### Exercise goal
Output the data below line for line, exactly, up to and including the line where "Enable the 数値情報表示 radio option" appears.

### Input
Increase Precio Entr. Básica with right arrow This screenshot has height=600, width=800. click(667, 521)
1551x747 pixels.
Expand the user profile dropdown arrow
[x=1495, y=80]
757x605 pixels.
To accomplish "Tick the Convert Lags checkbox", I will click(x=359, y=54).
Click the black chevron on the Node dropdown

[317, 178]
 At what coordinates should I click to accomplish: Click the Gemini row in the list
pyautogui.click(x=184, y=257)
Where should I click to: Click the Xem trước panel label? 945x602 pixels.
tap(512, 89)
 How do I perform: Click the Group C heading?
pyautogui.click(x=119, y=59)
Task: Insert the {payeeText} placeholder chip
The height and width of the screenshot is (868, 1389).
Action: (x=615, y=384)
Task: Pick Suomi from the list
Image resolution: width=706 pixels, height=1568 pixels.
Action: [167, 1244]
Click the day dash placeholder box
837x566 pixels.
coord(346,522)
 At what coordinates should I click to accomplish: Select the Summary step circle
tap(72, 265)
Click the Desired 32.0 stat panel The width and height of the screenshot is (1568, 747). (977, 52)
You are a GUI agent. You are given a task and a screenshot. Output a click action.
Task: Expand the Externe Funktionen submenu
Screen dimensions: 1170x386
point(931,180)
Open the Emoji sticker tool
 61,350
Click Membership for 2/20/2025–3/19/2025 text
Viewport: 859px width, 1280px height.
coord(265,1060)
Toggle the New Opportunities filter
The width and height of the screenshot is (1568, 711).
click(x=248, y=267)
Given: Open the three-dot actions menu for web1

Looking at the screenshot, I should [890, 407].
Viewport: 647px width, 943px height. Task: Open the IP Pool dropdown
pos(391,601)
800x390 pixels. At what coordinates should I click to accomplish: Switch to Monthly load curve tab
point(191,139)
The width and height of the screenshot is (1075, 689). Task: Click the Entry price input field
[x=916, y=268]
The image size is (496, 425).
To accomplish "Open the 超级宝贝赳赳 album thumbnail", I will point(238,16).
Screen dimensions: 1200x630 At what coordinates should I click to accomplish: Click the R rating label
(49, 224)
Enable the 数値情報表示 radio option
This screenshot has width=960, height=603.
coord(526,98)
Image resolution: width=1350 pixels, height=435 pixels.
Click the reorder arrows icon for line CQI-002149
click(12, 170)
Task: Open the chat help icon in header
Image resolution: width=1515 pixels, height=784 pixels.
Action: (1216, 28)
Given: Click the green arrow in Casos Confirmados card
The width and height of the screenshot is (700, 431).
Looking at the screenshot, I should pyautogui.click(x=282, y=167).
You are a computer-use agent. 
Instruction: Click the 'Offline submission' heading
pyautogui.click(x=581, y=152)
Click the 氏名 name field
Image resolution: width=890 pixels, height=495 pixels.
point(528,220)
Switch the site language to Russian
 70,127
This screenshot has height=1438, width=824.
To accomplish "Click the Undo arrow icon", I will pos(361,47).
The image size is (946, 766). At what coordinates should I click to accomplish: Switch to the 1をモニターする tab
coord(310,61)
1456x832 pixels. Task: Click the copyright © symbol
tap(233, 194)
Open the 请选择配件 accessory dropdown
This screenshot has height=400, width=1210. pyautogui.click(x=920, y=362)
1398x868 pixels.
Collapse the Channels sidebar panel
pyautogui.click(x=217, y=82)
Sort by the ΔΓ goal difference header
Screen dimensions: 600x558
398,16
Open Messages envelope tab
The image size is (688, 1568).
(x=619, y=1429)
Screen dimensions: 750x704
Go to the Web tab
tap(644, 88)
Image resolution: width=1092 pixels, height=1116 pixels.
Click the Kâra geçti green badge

### Expected output
Increase Precio Entr. Básica with right arrow This screenshot has height=600, width=800. click(667, 521)
1551x747 pixels.
Expand the user profile dropdown arrow
[x=1495, y=80]
757x605 pixels.
To accomplish "Tick the Convert Lags checkbox", I will click(x=359, y=54).
Click the black chevron on the Node dropdown

[317, 178]
 At what coordinates should I click to accomplish: Click the Gemini row in the list
pyautogui.click(x=184, y=257)
Where should I click to: Click the Xem trước panel label? 945x602 pixels.
tap(512, 89)
 How do I perform: Click the Group C heading?
pyautogui.click(x=119, y=59)
Task: Insert the {payeeText} placeholder chip
The height and width of the screenshot is (868, 1389).
Action: (x=615, y=384)
Task: Pick Suomi from the list
Image resolution: width=706 pixels, height=1568 pixels.
Action: [167, 1244]
Click the day dash placeholder box
837x566 pixels.
coord(346,522)
 At what coordinates should I click to accomplish: Select the Summary step circle
tap(72, 265)
Click the Desired 32.0 stat panel The width and height of the screenshot is (1568, 747). (977, 52)
You are a GUI agent. You are given a task and a screenshot. Output a click action.
Task: Expand the Externe Funktionen submenu
Screen dimensions: 1170x386
point(931,180)
Open the Emoji sticker tool
 61,350
Click Membership for 2/20/2025–3/19/2025 text
Viewport: 859px width, 1280px height.
coord(265,1060)
Toggle the New Opportunities filter
The width and height of the screenshot is (1568, 711).
click(x=248, y=267)
Given: Open the three-dot actions menu for web1

Looking at the screenshot, I should [890, 407].
Viewport: 647px width, 943px height. Task: Open the IP Pool dropdown
pos(391,601)
800x390 pixels. At what coordinates should I click to accomplish: Switch to Monthly load curve tab
point(191,139)
The width and height of the screenshot is (1075, 689). Task: Click the Entry price input field
[x=916, y=268]
The image size is (496, 425).
To accomplish "Open the 超级宝贝赳赳 album thumbnail", I will point(238,16).
Screen dimensions: 1200x630 At what coordinates should I click to accomplish: Click the R rating label
(49, 224)
Enable the 数値情報表示 radio option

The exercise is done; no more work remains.